Here are the problems.

  1. Illogical script, with too many gaps. Even if you neither know nor care about Atlantis, it’s going to bother you when things aren’t explained or don’t make sense. Why does Zaren so easily take on Demetrius as a helper – a man he tried to destroy? Shouldn’t he have required that he stay away from Antillia? How does Demetrius know that drilling will speed up Atlantis’ destruction, and how do the slaves rig up such a drill in secret? Why does Zarem start killing everyone in sight at the end? What happened to the Demetrius-Antillia romance after the Ordeal of Fire and Water? Why should Antillia, who acts like a spoiled brat and a bitch, fall so easily for Demetrios?

  2. Mistakes, and Things that Just Don’t Add Up – Careless errors really detract from the movie experience. Changing a man into a Bull and saying he’s a Boar. The sliced skull on Zarem’s skeleton. The Atlantean lack of knowledge of the world. The lack of crystal-powered things in everyday life. For that matter, the persistence of slavery when you’ve got that wonderful power-capturing and releasing material. The Atlanteans have submarines, but they still ride horses and drag heavy loads with slave labor.

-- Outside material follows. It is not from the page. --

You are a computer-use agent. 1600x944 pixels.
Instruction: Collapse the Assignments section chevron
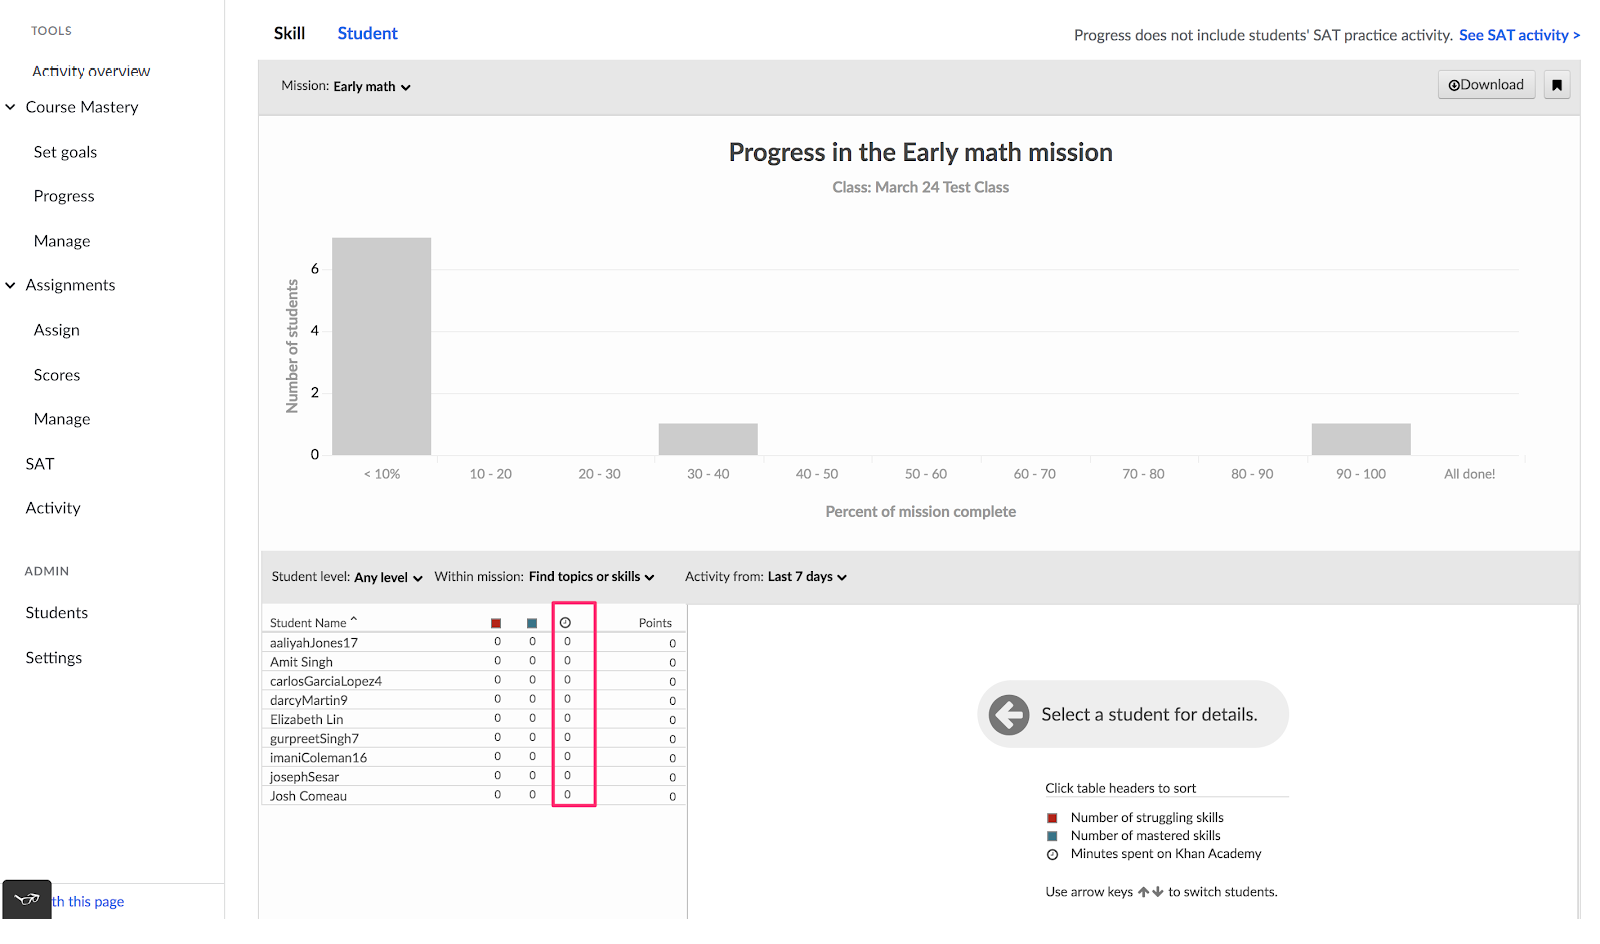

  3. Cartoonish characters and poor acting. Dall made an art of playing the Smarmy Villain You Wantr to Slap, but it’s still a stereotype. So is Senile Old Ruler, Villainous Mad Scientist, Beautiful Princess, Handsome Hero, Noble Helper, and Exposition Character. None of them rings true, although I think Edward Platt gave it his best shot. The love scenes between “Anthony Hall”/Sal Ponti and Joyce Taylor are wooden and unconvincing.

  4. Too little Real Atlantis – Despite basing this on a play about Atlantis, using Donnelly as a backdrop, and probably stealing some key elements from other works on Atlantis, there’s surprisingly little of the authentic Atlantis here. They got the vaguely classical high civilization with Wonders of Science part, and the Atlantis Tries to Conquer the World meme from Plato and from Hargreaves, and they tried to mix it in with the inconsistent idea of Atlantis as Mother of All Civilizations of Donnelly (which Hargreaves also tried to meld with Atlantis the Conqueror, to ill effect), but you’re missing Orichalcum, Atlantis as the master mariners, the antiquity, the flying ships (not merely Daedalus-like men, which seem to be taken from Hargreaves). The “wonders” seem sort of tossed in, with no logical coherence. Why do the masters of Power Crystals need Brute Salves like the animal-men? The main advantages are that they give you something Fantastic, and they prove Atlanteans Evil. But it doesn’t really hang together. The Atlanteans have a Submarine Fish, but why? What do they do with it? They should also have solar crystal-powered surface ships. Having them, they should explore, but they don’t. The submarine is just another “gee whiz” with no context. The Atlanteans have a benign Giant Crystal of Heat and Light, but only so it can be perverted into the Crystal Death Ray. Except possibly for one scene in the bathhouse, we never see it used. Why is that Master Crystal perched on the pyramid? What does it do? It’s just another Wonder.